Researchers like Mr. Gertler are increasingly taking the
view that the policies work and are incorporating them into formal economic
models for the Fed and other central banks to use in devising new policies.
One of Mr. Gertler's conclusions is that central-bank
purchases of government bonds are less effective than purchases of other
assets, like mortgage-backed securities—a conclusion reached in other academic
research in recent months.
Mr. Gertler's presentation is notable because he is a
friend of Mr. Bernanke's, and the two were close collaborators on economic
research during Mr. Bernanke's years as a Princeton University professor before
joining the Fed.
The two days of meetings are informal and aren't aimed at
setting new policy. But they could help shape how policy makers think about
their next steps.
The meetings, to take place at Washington's Madison
Hotel, will resemble the Fed's annual retreat to Jackson Hole, Wyo., in
everything but the vistas. They are centered on a series of academic
presentations by central bankers and university professors.
Donald Kohn, a Brookings Institution scholar and former
Fed vice chairman, said he hopes quantitative-easing programs won't be needed
in the future but that they "need to remain in the central bank tool
kit." He added that "the general public and many of its elected
representatives do not seem to be convinced of the efficacy of these actions or
that the benefits exceed the potential costs." He said central banks
"need to keep working on delineating and explaining costs and
benefits."
The timing of the conference is significant because many
of the world's central banks have recently completed a new round of measures
meant to stimulate economic growth and forestall another financial crisis.
The Bank of Japan and the Bank of England, for instance,
in recent months have increased asset-buying programs meant to drive long-term
interest rates lower. The Fed has revamped its communication policy and said it
would keep short-term interest rates low until late 2014.

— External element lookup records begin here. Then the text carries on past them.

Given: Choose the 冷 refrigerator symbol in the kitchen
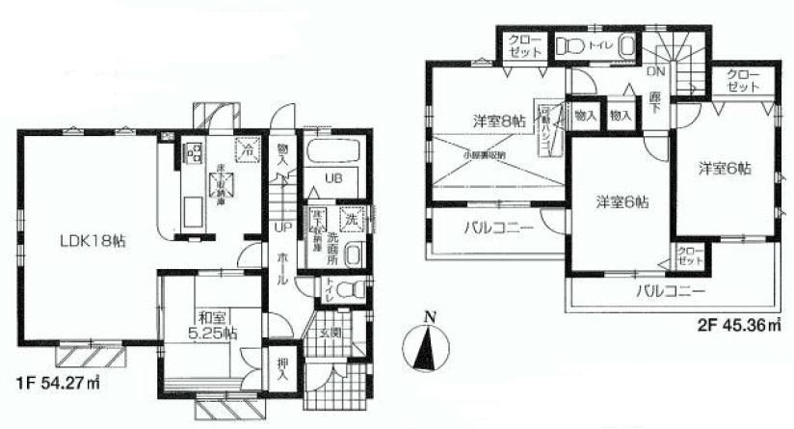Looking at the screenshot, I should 247,149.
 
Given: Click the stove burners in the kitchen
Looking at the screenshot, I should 193,152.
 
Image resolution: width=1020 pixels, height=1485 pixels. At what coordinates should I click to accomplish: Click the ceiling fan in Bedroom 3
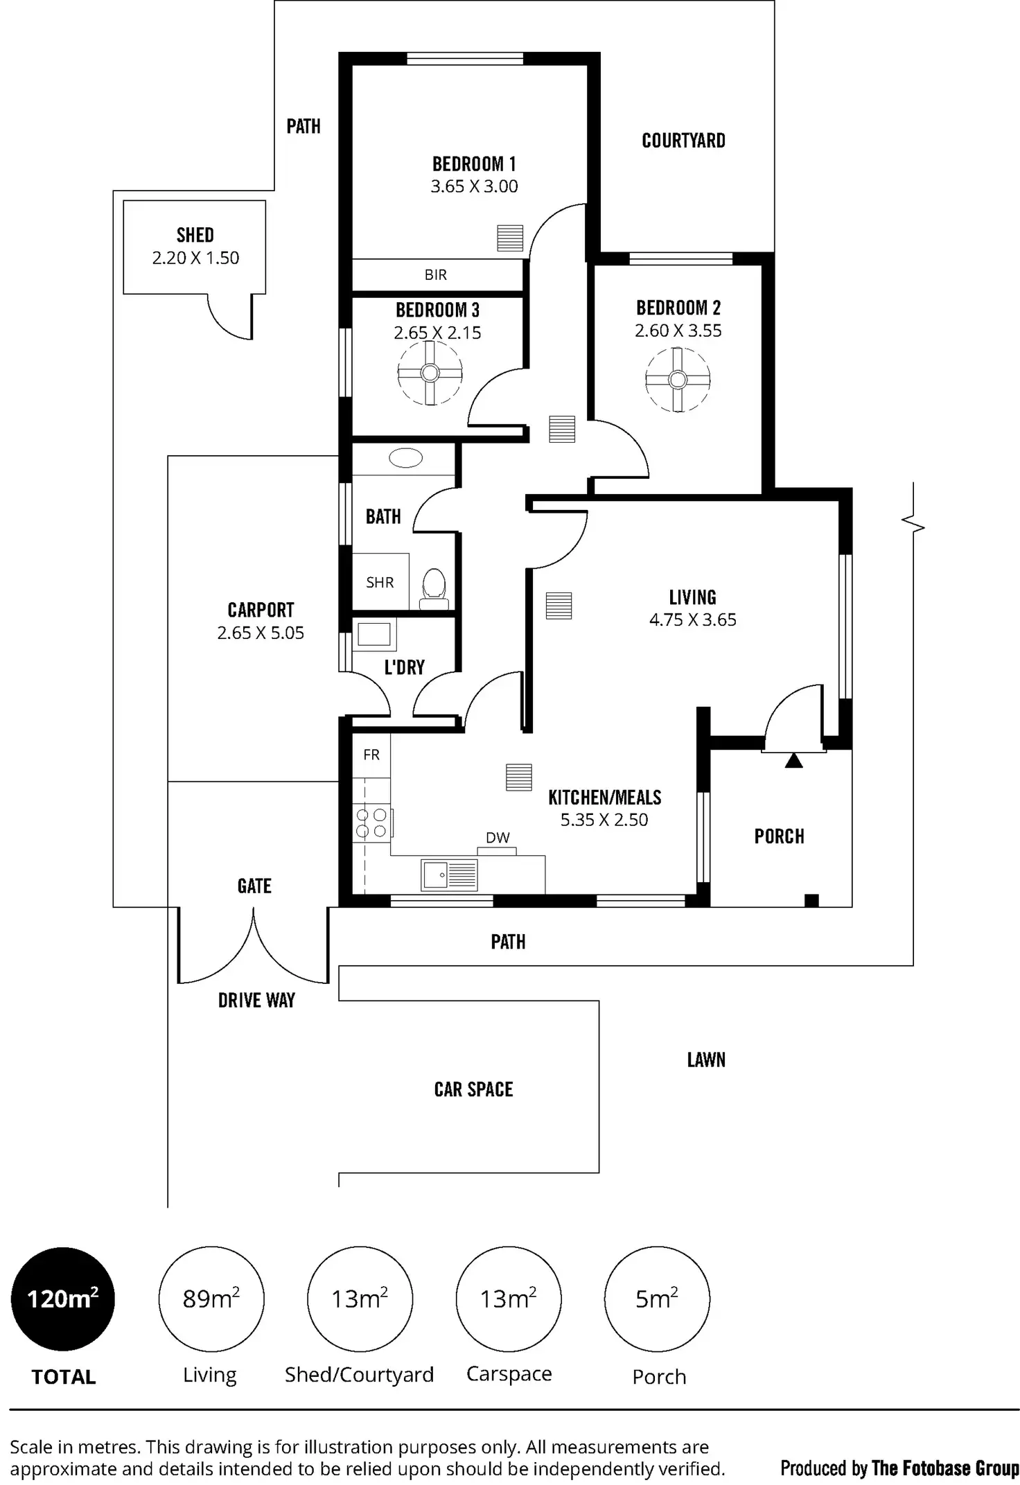430,374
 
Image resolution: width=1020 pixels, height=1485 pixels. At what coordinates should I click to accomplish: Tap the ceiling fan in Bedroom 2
677,380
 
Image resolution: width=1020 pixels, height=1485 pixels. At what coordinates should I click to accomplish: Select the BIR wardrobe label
436,275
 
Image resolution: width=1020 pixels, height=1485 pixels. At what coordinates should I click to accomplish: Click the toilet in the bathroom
434,588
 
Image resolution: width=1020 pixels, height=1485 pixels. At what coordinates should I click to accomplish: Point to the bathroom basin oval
406,458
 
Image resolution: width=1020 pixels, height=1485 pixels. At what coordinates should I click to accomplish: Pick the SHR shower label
380,583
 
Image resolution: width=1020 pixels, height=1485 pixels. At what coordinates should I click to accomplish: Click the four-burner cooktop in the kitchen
372,823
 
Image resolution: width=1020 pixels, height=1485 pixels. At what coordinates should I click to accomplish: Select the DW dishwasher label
498,838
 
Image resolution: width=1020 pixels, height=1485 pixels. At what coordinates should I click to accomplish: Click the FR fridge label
371,755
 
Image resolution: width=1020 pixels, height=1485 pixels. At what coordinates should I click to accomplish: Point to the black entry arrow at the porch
793,761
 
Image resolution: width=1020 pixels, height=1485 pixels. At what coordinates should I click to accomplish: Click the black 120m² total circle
62,1299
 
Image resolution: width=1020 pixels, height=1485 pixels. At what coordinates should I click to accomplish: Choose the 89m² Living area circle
211,1299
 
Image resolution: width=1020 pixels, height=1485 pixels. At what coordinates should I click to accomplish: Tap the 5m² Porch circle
657,1299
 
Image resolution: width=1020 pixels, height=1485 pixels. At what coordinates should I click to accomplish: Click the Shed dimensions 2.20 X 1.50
195,258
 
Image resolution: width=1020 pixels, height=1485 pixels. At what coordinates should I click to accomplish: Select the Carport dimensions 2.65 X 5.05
261,633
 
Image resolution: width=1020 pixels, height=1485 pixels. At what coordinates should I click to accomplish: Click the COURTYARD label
683,141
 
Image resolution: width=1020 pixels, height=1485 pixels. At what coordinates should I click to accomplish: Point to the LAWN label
706,1060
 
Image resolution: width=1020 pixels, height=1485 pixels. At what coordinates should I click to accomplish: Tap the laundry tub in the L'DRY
374,634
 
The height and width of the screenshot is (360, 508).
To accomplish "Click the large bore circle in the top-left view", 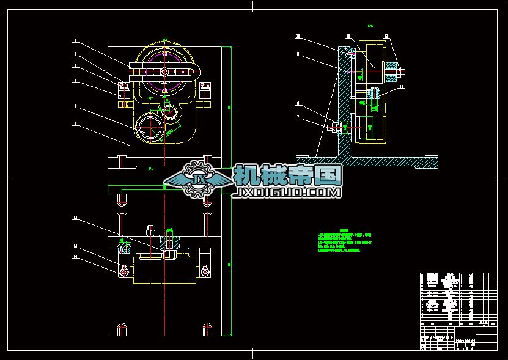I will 150,129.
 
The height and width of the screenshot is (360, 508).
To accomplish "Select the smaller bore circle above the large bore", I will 169,112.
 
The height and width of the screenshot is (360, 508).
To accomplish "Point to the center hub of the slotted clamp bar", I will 164,72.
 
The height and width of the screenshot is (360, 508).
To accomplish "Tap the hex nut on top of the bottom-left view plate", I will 150,231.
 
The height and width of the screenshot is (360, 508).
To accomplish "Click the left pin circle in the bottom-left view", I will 123,271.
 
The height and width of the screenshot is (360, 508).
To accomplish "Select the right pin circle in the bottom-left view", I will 204,271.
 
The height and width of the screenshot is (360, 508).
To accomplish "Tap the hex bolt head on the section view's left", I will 333,128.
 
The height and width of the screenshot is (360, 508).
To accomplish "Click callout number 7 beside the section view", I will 298,116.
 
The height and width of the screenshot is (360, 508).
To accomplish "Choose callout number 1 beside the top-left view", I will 75,123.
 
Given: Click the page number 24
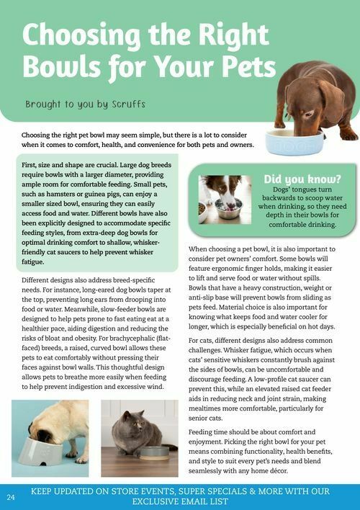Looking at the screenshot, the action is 11,497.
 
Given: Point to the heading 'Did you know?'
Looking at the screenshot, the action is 302,179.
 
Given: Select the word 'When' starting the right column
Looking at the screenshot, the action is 200,249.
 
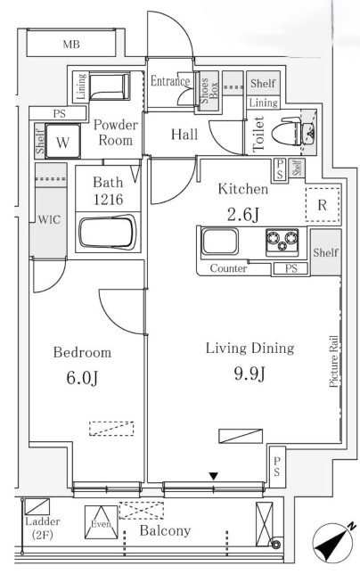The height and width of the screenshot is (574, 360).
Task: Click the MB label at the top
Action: pos(71,45)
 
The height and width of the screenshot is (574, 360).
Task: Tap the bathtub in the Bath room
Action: pos(108,233)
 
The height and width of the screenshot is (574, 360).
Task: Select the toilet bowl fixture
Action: pos(287,131)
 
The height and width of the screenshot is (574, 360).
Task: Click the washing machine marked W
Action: pos(62,142)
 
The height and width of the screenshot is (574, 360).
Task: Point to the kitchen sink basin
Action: pos(220,242)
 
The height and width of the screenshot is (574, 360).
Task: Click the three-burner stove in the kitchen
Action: pos(282,242)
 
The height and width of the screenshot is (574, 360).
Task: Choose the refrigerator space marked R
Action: pos(323,205)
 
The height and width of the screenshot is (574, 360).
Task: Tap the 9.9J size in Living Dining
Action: pos(250,373)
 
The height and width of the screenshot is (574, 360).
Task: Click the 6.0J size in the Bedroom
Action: pos(82,377)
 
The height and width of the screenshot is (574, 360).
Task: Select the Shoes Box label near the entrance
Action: pos(209,91)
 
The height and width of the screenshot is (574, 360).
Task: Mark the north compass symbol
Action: pos(333,543)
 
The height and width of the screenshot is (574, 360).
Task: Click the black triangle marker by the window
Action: pos(214,476)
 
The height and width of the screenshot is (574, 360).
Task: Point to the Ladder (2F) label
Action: pos(43,528)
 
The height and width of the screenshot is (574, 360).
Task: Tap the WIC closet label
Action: pos(49,219)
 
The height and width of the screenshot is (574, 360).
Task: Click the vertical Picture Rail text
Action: pos(333,362)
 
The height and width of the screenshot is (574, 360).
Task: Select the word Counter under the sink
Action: pos(228,268)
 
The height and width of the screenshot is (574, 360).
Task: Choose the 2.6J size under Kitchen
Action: pos(243,214)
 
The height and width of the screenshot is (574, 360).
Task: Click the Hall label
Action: pos(184,135)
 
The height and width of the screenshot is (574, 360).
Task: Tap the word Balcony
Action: pos(165,530)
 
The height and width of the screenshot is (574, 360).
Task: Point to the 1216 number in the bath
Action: pos(108,200)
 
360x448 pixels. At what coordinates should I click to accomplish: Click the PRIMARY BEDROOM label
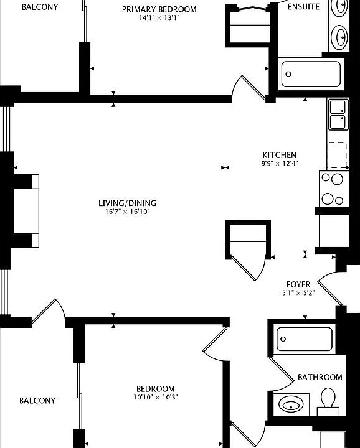[x=159, y=9]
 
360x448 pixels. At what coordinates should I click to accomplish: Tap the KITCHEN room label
[x=280, y=155]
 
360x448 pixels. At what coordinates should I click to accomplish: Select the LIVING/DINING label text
[x=127, y=203]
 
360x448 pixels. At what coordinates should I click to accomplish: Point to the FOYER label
[x=298, y=284]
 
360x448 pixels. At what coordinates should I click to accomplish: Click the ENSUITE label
[x=303, y=7]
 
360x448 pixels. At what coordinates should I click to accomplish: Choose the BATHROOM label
[x=320, y=377]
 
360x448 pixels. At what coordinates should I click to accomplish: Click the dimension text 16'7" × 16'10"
[x=128, y=212]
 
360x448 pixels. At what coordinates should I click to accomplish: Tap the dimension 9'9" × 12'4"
[x=280, y=164]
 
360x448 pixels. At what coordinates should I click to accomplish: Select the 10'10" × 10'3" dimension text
[x=156, y=397]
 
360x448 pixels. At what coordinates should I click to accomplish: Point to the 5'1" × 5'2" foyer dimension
[x=298, y=293]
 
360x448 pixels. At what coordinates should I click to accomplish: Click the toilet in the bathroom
[x=328, y=401]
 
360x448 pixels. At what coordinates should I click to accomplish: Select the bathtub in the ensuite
[x=311, y=74]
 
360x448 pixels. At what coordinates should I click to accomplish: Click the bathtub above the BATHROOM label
[x=304, y=339]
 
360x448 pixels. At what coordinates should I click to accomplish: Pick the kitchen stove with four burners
[x=334, y=189]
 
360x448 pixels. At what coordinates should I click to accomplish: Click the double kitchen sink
[x=338, y=114]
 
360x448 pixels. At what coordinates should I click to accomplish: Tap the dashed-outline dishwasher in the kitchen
[x=338, y=155]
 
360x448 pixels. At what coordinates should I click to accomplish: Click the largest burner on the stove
[x=338, y=179]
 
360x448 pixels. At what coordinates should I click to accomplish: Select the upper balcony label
[x=40, y=7]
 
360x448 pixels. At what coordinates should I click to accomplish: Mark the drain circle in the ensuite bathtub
[x=288, y=74]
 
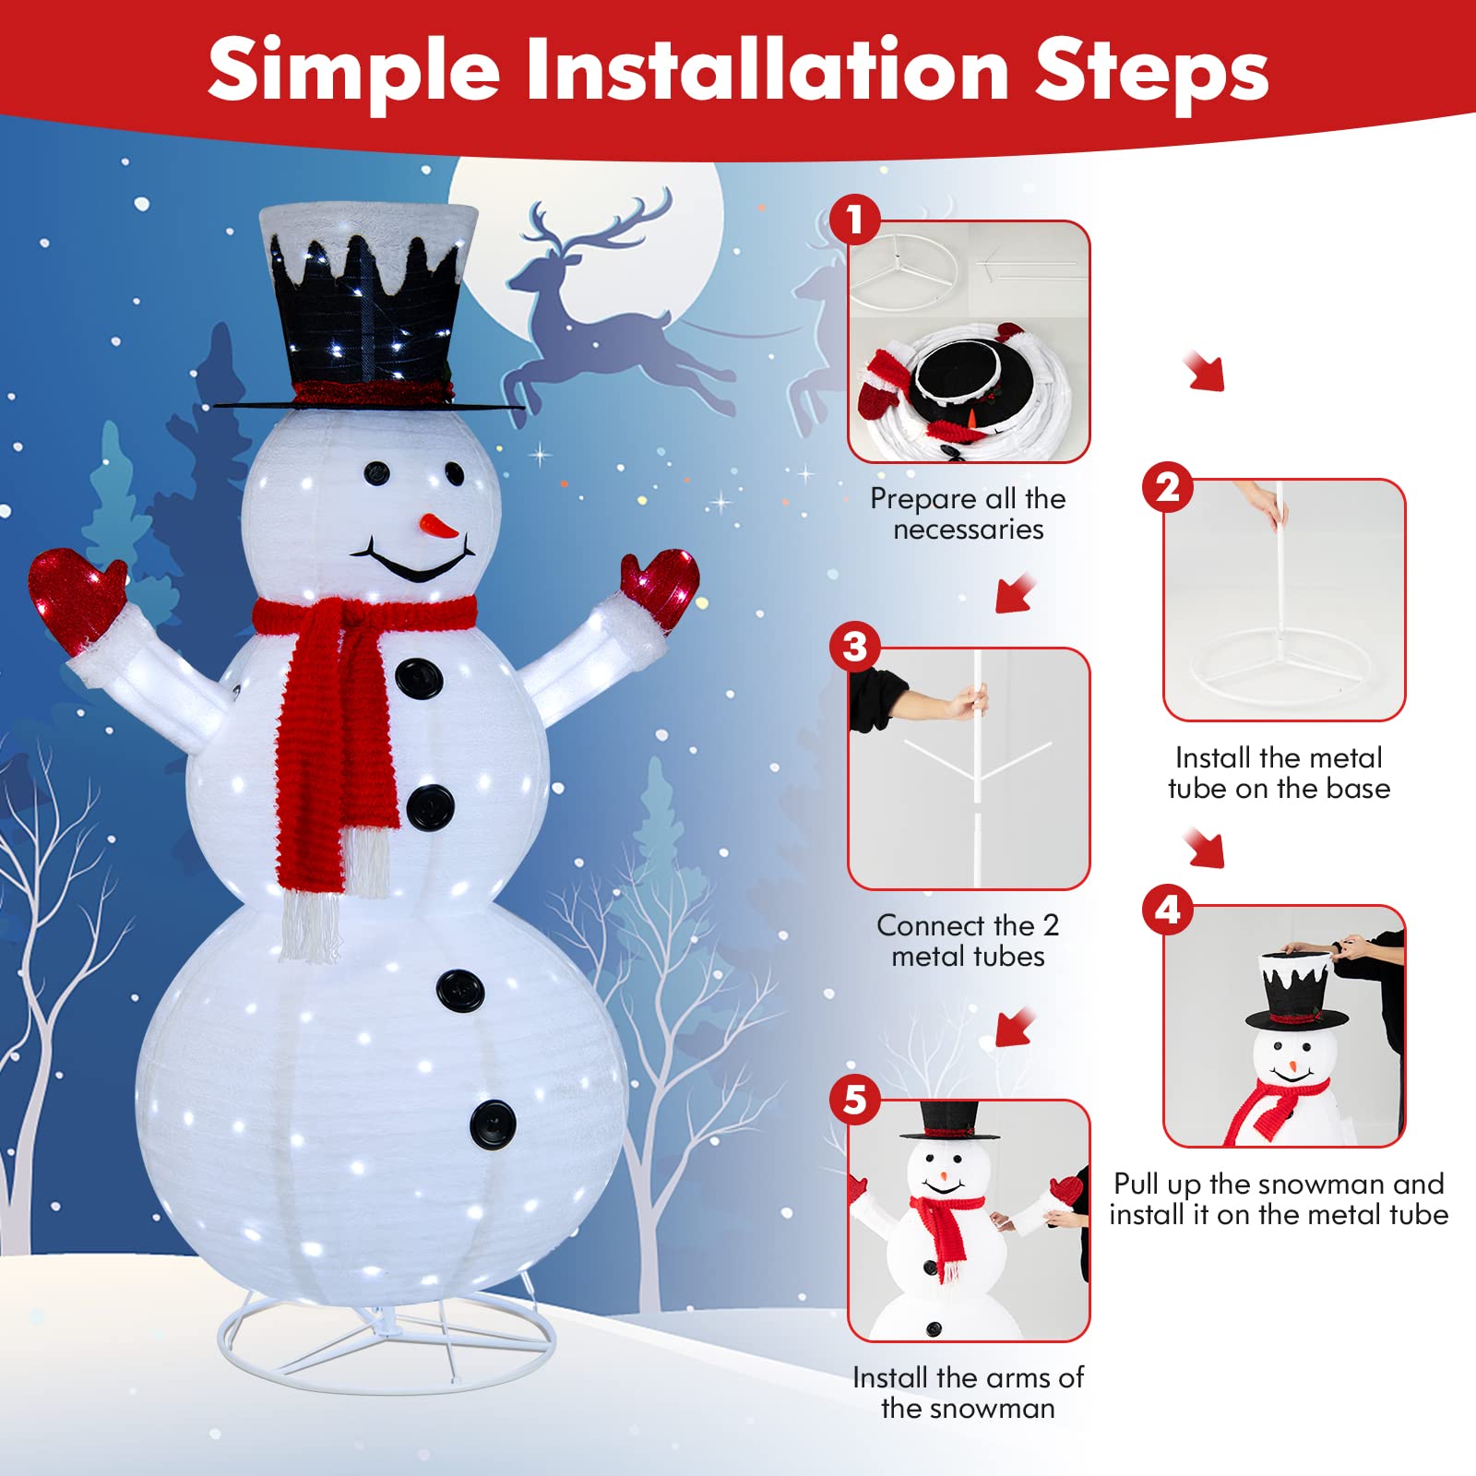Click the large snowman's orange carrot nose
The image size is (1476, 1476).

The Fed has left open the option of more bond buying. But
officials have signaled that their decision will depend on how the economy
performs. Faster growth or a persistent pickup in inflation could take the
strategy off the table, while slower growth or inflation could spur the Fed to
act.
Mr. Bernanke will deliver brief opening remarks on
Friday, and Fed Vice Chair Janet Yellen will moderate a panel Saturday with Mr.
King and Mr. Shirakawa.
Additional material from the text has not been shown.